Much of what is known of staff sergeant Robert Bales, the U.S. servicemember who killed sixteen Afghan civilians a week ago and is now imprisoned at Fort Leavenworth, has come from neighbors and friends in the small Washington town where he lived with his wife and two children. They describe him as a patriot with a large American flag flying in the front yard and a good family man. They universally expressed shock at the horrific act he is accused of. But now we can look directly into the Bales family, thanks to the Times’ Jennifer Preston, who was able to screencap parts of a blog kept by Bales’s 38-year-old wife, Karilyn. The blog, titled simply “The Bales Family,” and Karilyn’s Facebook page have since been taken down.
Online, Karilyn chronicled the joys of parenthood.

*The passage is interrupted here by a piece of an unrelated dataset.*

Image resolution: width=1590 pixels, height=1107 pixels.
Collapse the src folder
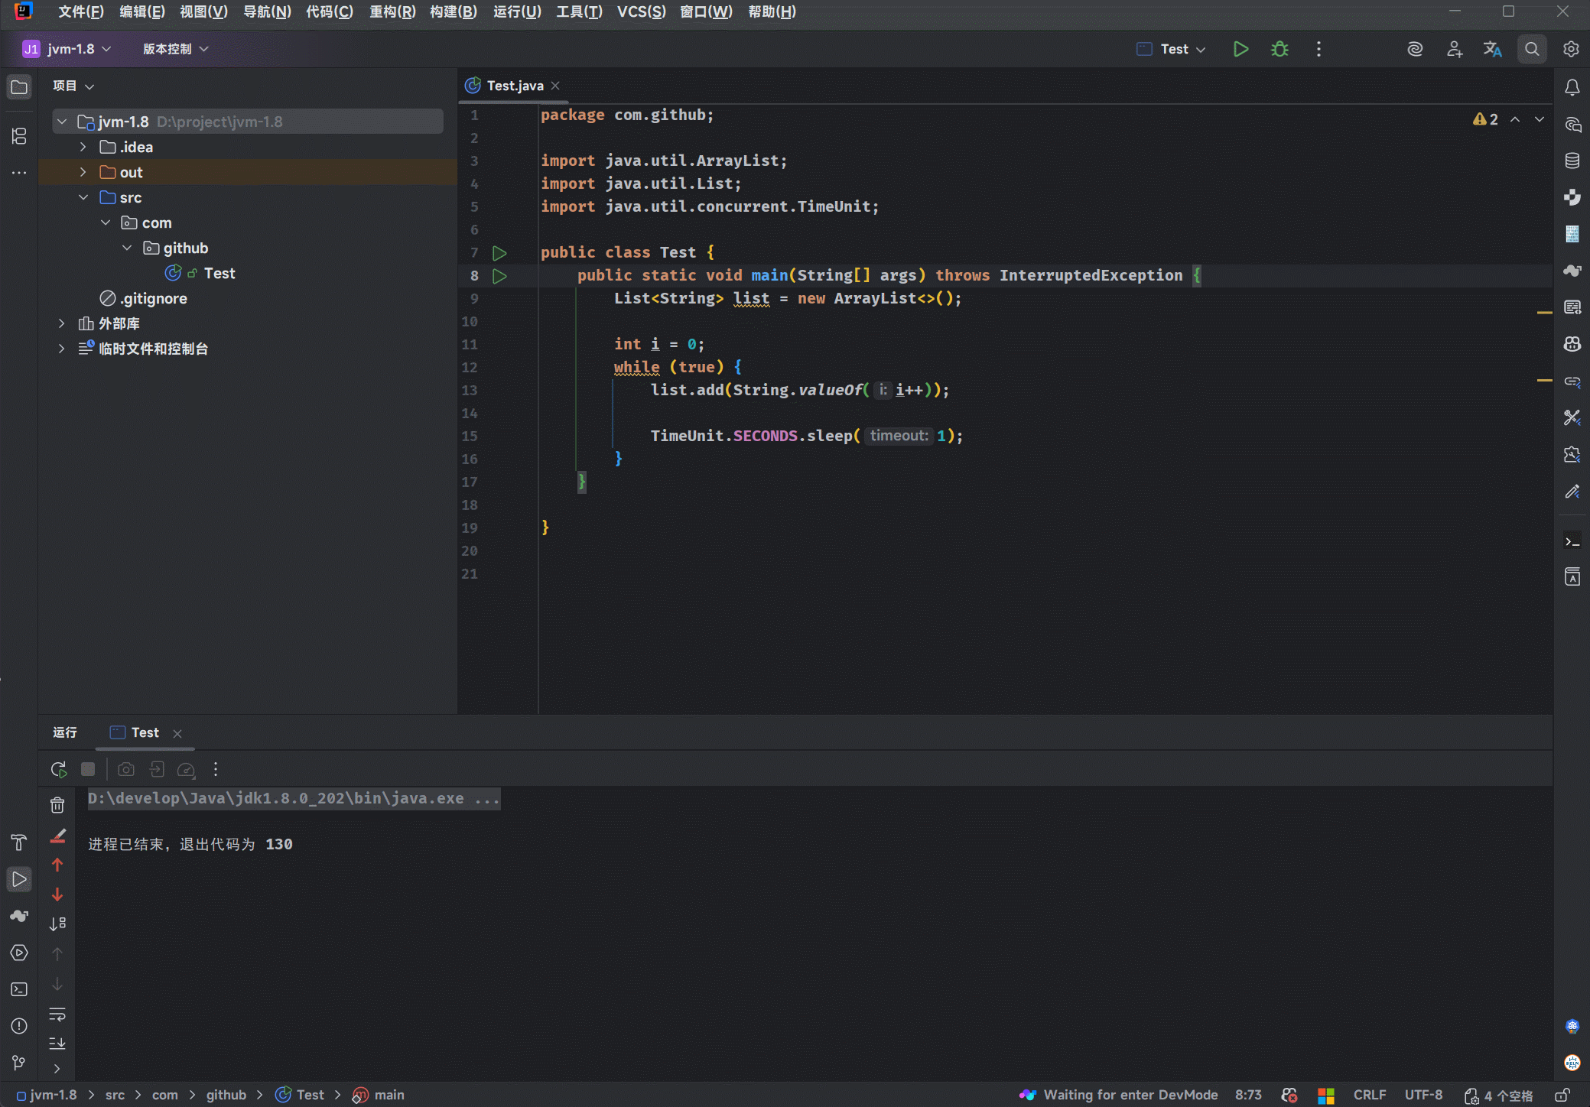[x=83, y=197]
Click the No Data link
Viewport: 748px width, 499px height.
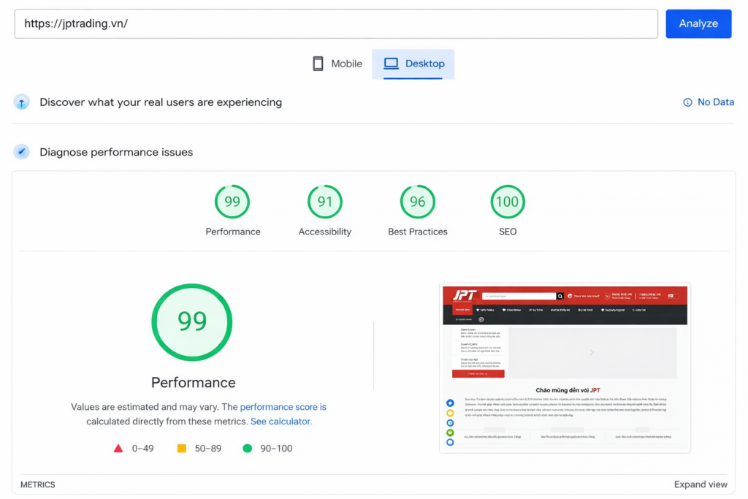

Of her 2006 pregnancy with their first child, she wrote, “I get the hiccups all the time these days, I always think that Bob [then on deployment] is thinking about me.” When the baby itself hiccuped a few days later: “I guess Bob was thinking about her too.” When their daughter Quincy was finally born in December that year, she wrote excitedly that her husband had called from a Kuwaiti airport. “It was so good to hear his voice. I told him how the birth went and he got to hear Quincy squeaking in the background.” When the baby said its first words, she blogged that, “Much to Daddy’s happiness, she now says ‘D’ as in Dadadadadada.”
Throughout all of this, it seems, Robert Bales was away from home. But when he was there, he was the model father — one Easter Sunday he was there decorating eggs with their daughter, even as he prepared to return to base.
Where the blog is most insightful is Karilyn’s last post. It was March 2011, and Robert had just been passed over for a promotion to E-7, sergeant first class.
It is very disappointed after all of the work Bob has done and all the sacrifices he has made for his love of his country, family and friends. I am sad and disappointed too, but I am also relieved, we can finally move on to the next phase of our lives. […] We are hoping that if we are proactive and ask to go to a location that the Army will allow us to have some control over where we go next.”
The silver lining was that the family might be able to get a transfer to, say, Germany (their top choice because it provided the “best adventure opportunity”) or Italy, or maybe to Hawaii (“nuff said”), or even, if need be, Kansas, where Robert’s family lives, or Georgia, where he could become a sniper teacher. In a hopeful coda, Karilyn wrote:
Since this is such an unknown path for us I am hoping to blog about it and look back in a year to see how far we have come from right now. A guess its a blog time capsule. I often wonder what ups and downs my parents went through and what they pondered in order to get through them. I hope Q and B enjoy reading about the decisions that Mom and Dad wen through during their lives.
It has now been a year since Karilyn wrote those words, and instead of seeing “how far we have come,” she and her two children are sequestered at the Joint Base Lewis-McChord, where her husband had been stationed, for their own protection.